Communities from Ulu Papar created a 3D model of Ulu Papar, using the Participatory 3-Dimensional Modelling (P3DM) method, a process triggered by the successful creation of a model of Buayan-Kionop in 2008. During the Buayan-Kionop experience, participatory mapping was first applied in 2005 to consolidate efforts to document land and resource use patterns. However, inaccuracies in sketch-maps and difficulties for communities to understand 2-dimensional GIS maps prompted the introduction of the P3DM method, which integrates traditional spatial knowledge and GIS mapping to produce a stand-alone relief model. This 3D replica of ancestral lands was exactly what was needed to encourage meaningful participation from community members in the form of sharing knowledge on resource areas and cultural landscapes, particularly among the elderly.
The new 3D model of Ulu Papar is an expanded version of the Buayan-Kionop 3D model, representing an area of 19,200 hectares both inside and immediately adjacent to the Crocker Range Park and featuring important characteristics of the region including rivers and tributaries, villages and customary boundaries, homesteads and agricultural fields, hunting and resource harvesting grounds, and sites of historical and cultural significance. Community researchers from Ulu Papar first constructed the Ulu Papar model in late 2010 through a collaborative process with the Global Diversity Foundation and Sabah Parks. It now sits in the village of Kalanggaan, chosen due to its central location in the upper Ulu Papar valley, while the sister Buayan-Kionop 3D model remains in the village of Buayan in the lower part of the Ulu Papar valley.

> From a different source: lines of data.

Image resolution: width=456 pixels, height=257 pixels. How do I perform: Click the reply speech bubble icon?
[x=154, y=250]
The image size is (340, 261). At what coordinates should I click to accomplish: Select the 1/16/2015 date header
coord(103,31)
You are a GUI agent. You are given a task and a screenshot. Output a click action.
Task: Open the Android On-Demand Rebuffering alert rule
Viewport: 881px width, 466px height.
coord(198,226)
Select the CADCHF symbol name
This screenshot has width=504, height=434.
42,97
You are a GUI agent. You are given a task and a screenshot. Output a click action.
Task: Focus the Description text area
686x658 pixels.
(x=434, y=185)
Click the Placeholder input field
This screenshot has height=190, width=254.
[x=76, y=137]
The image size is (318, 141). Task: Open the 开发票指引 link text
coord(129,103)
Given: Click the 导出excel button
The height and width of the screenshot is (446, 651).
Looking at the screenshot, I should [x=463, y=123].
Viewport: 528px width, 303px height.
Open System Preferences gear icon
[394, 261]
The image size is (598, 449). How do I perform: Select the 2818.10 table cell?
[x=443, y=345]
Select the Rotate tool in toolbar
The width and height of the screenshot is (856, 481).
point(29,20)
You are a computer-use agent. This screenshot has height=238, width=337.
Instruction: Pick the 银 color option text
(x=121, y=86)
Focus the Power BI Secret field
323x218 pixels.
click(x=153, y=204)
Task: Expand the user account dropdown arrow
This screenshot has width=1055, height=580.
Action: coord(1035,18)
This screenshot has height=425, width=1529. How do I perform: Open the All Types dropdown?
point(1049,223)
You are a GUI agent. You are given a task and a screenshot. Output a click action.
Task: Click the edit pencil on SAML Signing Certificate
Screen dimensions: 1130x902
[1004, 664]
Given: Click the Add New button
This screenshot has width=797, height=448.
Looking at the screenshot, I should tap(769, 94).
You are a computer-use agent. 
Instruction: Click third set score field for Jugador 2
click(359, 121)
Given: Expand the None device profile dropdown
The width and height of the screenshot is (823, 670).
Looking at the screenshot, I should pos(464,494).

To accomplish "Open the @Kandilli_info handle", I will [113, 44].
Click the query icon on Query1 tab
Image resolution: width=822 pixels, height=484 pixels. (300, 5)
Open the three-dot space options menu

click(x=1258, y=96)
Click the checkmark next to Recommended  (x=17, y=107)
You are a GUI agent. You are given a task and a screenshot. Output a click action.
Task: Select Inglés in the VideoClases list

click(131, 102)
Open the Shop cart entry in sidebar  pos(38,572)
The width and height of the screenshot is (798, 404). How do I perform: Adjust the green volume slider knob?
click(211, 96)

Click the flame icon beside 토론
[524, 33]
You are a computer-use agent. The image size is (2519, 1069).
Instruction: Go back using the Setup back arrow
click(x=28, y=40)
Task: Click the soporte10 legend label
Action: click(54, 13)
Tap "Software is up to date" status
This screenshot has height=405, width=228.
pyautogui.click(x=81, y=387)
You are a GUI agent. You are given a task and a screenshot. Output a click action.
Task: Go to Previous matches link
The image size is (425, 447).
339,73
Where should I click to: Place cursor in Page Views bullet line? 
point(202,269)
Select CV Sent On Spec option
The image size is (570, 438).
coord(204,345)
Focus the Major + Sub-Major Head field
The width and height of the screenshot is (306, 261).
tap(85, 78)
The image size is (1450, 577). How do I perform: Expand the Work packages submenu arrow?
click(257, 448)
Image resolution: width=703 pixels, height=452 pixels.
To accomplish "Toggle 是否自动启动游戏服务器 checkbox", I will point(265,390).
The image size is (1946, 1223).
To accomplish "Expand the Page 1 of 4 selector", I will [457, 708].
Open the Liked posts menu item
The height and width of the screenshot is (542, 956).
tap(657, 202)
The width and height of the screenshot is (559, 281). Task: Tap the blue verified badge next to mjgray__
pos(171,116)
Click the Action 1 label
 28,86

Both 3D models serve as a resource that supports the participation of Ulu Papar communities in collaboratively managing the environment they live in, providing evidence of their role as custodians of the area and giving them the rightful recognition of their traditional knowledge of the area. This has given them the confidence to exert authority over their environment, seen in their quest to contribute to the planning process for the nomination of Crocker Range as a Biosphere Reserve. While obtaining a Biosphere Reserve status would be a significant achievement for the State of Sabah, the zoning of the reserve would affect the lifestyles, culture and traditions of the communities of Ulu Papar. A nomination which supports the full and effective participation of the communities of Ulu Papar and respects the biocultural heritage of Ulu Papar would, therefore, be the ideal solution.